The bottleneck is in the willingness of institutions to issue, and of regulators to recognize. The framework's first institutional issuer may very well be the Linux Foundation, issuing credentials to the developers it already governs, verifying them against the kernel's own trust community. As a first case it may carry significant leverage. The kernel sits beneath cloud platforms, embedded systems, mobile devices, and most of the open-source supply chain, and the conventions it adopts tend to propagate downstream to everything built on top of it. A trust model proven there would be a reference a great many projects look to before they move.
The network effect, and the offline turn
As for the hardest unsolved problem, Leon did not name a protocol or a cryptographic primitive. "It really comes down to how do you create a network effect," he said.
At Keyring's launch, people exchanged credentials in person, in the same room, "actually seeing each other, confirming they're not bots." An ideal use for such technology was one that follows this pattern and brings people together rather than holding their attention, as a tool for the in-person meetup, the school, or the church gathering. The value, in the lab's telling, does not wait for ubiquity. A trust community gains something useful as soon as its own members start exchanging credentials, and as more communities come online, trust that spans them becomes possible too, so the benefit can scale superlinearly with the number of communities that adopt it.

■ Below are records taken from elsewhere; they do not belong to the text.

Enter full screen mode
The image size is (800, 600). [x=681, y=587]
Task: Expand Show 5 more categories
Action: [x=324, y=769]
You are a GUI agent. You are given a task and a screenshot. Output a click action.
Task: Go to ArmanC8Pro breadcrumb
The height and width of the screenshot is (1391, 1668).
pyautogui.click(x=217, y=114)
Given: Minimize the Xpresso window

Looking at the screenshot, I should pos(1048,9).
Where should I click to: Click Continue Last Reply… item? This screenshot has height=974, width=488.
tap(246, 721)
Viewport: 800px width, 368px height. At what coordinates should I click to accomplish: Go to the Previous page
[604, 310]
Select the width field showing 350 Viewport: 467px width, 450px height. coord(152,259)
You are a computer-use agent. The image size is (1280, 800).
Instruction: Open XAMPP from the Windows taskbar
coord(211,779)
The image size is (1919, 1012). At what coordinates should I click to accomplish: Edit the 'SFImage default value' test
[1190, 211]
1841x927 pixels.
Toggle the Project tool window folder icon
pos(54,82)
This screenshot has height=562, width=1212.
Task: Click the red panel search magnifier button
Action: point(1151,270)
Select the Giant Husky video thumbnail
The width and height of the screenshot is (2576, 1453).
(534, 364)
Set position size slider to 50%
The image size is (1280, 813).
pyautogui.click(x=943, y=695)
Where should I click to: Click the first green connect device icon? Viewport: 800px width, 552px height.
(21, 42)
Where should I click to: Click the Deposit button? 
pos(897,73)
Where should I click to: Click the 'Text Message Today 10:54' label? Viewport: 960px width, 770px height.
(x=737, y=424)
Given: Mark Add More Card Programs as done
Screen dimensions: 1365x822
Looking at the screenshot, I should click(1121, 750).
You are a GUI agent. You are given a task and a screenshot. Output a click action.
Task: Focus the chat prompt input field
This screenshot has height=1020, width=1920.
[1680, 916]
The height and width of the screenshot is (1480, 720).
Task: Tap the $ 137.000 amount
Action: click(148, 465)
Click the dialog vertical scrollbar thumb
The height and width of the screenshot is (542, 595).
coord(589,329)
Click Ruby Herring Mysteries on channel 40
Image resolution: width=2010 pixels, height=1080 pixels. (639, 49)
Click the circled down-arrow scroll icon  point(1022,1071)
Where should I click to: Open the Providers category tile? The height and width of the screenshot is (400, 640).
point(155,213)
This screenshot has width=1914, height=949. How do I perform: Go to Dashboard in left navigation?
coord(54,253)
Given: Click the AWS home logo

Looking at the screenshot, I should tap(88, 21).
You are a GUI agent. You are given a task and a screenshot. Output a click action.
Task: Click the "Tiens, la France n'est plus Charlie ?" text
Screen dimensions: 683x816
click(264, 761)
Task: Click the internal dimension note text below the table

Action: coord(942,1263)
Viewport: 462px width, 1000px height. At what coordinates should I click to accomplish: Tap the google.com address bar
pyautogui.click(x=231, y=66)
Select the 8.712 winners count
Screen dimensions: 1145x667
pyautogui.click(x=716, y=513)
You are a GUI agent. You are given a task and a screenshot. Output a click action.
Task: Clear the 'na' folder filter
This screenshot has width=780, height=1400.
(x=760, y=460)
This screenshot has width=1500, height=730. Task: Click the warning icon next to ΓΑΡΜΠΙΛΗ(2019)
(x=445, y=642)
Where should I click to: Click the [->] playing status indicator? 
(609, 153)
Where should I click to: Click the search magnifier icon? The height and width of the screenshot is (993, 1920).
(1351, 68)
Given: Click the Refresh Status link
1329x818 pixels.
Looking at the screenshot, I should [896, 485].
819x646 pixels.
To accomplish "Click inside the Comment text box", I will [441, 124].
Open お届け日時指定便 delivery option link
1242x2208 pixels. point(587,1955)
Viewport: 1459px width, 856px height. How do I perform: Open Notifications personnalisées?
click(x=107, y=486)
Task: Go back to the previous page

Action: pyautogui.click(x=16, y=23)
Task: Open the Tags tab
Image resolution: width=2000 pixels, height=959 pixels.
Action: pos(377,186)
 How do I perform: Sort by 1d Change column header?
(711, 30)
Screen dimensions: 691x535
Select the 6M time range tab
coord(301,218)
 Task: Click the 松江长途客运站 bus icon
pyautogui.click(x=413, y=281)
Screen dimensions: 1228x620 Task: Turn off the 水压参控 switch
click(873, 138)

Identity on today's internet is granted by platforms, where a person exists as a Google account or an X handle, and mediated through devices and networks the user does not control. The premise of the Decentralized Trust Graph Working Group's effort is that identity is the user's own and travels with them across contexts. Carried out, the same primitives that let two people verify each other across a table are the kind of substrate a less device- and platform-bound internet would need, one able to establish who, or what, is on the other end, whether a person across the table or one of the AI agents the broader framework already seats as a node in the same trust graph. Keyring today is a phone app leaning on a mediator someone has to run, but the architecture it implements is more cross-modal than that.